Exercise directions
At the line containing "Tap the add page plus icon", begin retyping, and stop after the last line of the data; add nothing.

*** Data to process ***

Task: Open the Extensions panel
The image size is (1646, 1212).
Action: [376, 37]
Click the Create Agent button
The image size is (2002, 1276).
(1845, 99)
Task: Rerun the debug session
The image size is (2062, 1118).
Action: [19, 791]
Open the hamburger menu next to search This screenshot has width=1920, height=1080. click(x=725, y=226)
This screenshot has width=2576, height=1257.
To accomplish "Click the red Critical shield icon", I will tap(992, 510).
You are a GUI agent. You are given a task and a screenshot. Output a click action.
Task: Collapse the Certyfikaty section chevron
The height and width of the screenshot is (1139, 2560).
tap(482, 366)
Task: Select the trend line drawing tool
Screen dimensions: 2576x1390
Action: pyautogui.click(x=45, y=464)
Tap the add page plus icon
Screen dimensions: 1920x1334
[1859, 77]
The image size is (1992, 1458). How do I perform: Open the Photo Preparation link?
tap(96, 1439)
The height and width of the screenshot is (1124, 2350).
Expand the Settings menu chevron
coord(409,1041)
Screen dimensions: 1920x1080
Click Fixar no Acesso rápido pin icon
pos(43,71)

***

Output for this exercise
Tap the add page plus icon
Screen dimensions: 1920x1334
[1859, 77]
The image size is (1992, 1458). How do I perform: Open the Photo Preparation link?
tap(96, 1439)
The height and width of the screenshot is (1124, 2350).
Expand the Settings menu chevron
coord(409,1041)
Screen dimensions: 1920x1080
Click Fixar no Acesso rápido pin icon
pos(43,71)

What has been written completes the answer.